Most freight traffic using the line will leave this line and join the Doncaster to Lincoln line at West Trent Junction. With the closure of both West Burton Power Station and Cottam Power Station freight traffic west of West Trent Junction has ceased, aside from occasional freight diversions through the night.

==Retford dive-under==
The Sheffield and Lincolnshire Junction Railway (S&LJR) (later Great Central Railway (GCR), now the Sheffield–Lincoln line) was the first railway in Retford, arriving on 6 July 1849. This was then joined by the Great Northern Railway (GNR) line from , arriving on 4 September 1849 with the GNR crossing the S&LJR at a flat crossing. This flat crossing caused congestion as trains could not run on both lines at the same time; this was to become a bigger problem when the West Burton and Cottam power stations were built, as they would require 5 million imperial tons (approx. 5 million tonnes) of coal a year, to be sourced from the National Coal Board's coalfields in the East Midlands and North East.
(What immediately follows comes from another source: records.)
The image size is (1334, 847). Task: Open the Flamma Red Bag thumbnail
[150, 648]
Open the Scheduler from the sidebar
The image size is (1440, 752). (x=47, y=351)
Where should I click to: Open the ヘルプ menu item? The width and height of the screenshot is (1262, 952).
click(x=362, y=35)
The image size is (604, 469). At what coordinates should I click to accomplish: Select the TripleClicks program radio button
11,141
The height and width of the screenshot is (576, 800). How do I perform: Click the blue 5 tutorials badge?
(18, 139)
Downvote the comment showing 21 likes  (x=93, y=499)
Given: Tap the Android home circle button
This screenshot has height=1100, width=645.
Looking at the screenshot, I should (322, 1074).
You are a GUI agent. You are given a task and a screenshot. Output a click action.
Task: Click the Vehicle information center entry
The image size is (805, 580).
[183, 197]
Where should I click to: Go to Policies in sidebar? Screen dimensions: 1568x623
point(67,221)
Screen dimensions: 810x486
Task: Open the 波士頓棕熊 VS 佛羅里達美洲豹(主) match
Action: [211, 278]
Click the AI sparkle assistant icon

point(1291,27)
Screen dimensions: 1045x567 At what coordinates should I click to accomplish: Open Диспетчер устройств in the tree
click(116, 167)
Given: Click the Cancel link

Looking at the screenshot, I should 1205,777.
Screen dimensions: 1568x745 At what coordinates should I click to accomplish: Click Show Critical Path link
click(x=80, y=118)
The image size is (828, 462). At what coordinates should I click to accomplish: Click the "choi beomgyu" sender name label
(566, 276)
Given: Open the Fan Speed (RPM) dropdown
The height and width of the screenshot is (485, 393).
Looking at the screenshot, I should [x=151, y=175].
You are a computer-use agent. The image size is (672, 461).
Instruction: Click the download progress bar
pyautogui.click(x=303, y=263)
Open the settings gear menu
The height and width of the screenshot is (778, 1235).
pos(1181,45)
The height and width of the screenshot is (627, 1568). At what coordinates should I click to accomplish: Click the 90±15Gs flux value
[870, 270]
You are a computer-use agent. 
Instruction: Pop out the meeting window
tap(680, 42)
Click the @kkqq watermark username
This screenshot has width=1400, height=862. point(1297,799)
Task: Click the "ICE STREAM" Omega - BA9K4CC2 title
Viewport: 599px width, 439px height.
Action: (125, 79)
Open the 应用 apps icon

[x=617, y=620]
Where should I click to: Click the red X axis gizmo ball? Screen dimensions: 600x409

The flat crossing also placed a speed restriction on express trains using the GNR line.

In order to alleviate these problems a dive-under was constructed, by which the GCR passed under a new bridge which the GNR passed over. Construction started in 1963 and was completed in 1965. During construction, trains continued to use the flat crossing. Upon completion of the dive-under the flat crossing was finally removed on 13 June 1965, allowing through trains on the GNR to run at normal operating speeds, and allowing trains to run on both lines simultaneously. The approach slopes into the dive-under's 2,160 ft long channel have a gradient of 1 in 100 on the east and 1 in 133 on the west side.